Re: [Freeipa-devel] [PATCH] 0015 Only split CSV strings once

Petr Viktorin Wed, 21 Mar 2012 07:31:31 -0700

On 03/20/2012 10:08 PM, Rob Crittenden wrote:

Petr Viktorin wrote:

On 03/16/2012 12:55 PM, Petr Viktorin wrote:

On 03/15/2012 08:55 PM, Rob Crittenden wrote:

Petr Viktorin wrote:

https://fedorahosted.org/freeipa/ticket/2227 (Unable to add certain
sudo
commands to groups). What an interesting bug to get :)



One problem with our CSV splitting is that it's not idempotent
(baskslashes are "eaten" when there are escaped commas), but when we
forward a call it gets done on both the client and the server. The
attached patch fixes that in a somewhat hacky way. It's not a complete
fix for the issue though, for that I need to ask what to do.
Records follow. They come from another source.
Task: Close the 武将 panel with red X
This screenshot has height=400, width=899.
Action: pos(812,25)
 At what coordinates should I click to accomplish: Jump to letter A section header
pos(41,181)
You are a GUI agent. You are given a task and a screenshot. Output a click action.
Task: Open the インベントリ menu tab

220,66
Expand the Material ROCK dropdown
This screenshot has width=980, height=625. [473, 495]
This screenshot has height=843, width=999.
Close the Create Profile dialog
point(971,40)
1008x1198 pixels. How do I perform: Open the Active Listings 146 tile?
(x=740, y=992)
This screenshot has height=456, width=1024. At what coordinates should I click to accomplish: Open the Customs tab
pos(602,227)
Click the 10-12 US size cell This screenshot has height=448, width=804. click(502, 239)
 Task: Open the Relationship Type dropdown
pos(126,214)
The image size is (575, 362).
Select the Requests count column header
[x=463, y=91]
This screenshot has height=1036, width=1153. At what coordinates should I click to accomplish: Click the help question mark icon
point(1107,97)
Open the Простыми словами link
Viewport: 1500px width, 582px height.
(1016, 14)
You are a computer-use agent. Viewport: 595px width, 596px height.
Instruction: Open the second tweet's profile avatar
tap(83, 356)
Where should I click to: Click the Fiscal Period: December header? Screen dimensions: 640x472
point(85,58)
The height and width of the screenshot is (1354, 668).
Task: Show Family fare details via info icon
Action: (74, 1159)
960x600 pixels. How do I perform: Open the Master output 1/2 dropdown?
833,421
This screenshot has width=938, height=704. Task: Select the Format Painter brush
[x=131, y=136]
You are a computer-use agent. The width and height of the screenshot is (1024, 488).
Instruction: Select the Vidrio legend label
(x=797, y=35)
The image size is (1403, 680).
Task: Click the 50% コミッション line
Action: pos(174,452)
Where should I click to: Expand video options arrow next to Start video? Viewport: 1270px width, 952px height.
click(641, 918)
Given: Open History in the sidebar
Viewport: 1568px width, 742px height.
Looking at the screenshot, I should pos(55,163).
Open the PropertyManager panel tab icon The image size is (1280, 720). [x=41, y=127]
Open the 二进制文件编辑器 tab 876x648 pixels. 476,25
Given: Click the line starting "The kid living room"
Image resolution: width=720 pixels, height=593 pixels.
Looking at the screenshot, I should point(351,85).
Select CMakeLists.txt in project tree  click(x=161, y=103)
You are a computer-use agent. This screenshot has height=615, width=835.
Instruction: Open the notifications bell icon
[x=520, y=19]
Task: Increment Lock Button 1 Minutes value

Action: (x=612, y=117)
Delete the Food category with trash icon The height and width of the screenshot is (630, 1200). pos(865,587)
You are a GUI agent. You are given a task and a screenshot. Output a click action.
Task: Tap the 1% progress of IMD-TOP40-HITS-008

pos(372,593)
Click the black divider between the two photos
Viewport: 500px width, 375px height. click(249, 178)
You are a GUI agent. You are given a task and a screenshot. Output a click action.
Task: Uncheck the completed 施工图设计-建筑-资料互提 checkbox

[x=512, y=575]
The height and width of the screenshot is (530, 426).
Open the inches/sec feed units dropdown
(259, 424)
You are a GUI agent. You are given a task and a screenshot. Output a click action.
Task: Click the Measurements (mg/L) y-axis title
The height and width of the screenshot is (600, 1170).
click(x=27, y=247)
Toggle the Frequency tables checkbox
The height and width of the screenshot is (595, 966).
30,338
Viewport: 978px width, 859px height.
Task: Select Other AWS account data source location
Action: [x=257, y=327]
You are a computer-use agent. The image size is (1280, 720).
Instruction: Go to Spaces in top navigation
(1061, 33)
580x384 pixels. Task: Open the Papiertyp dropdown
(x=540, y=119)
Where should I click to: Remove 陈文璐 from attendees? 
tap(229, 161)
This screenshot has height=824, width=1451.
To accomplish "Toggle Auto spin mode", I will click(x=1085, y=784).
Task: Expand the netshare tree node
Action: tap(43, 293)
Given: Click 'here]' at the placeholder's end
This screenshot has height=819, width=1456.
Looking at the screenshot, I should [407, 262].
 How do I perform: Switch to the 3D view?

Some Params use the CSV format when we just need a list of
comma-separated values. Our flavor of CSV does escaping in two
different
ways. This is pretty bad for predictability, least-surprise,
documentation, ...

To recap, the two ways are escaping (escaped commas are ignored,
backslashes also need to be escaped) and quoting (values are
optionally
enclosed in double quotes, to include a '"' in a quoted string, use
'""').
Escaping is good because users are used to it, but currently literal
backslashes need to be doubled, making multivalue syntax different
from
single-value syntax, even if there are no commas in the value.
Quoting is weird, but complete by itself so it doesn't also need
escaping.

Do we need to use both? Is this documented somewhere? Some of our
tests
check only for one, some assume the other. Users are probably even
more
confused.


If we only keep one of those, the fix for #2227 should be quite easy.
If not (backwards compatibility), we need to document this properly,
test all the corner cases, and fix the UI to handle CSV escaping.
Since it's subtly broken in lots of places, maybe it's best to break
backwards compatibility and go for a simple solution now.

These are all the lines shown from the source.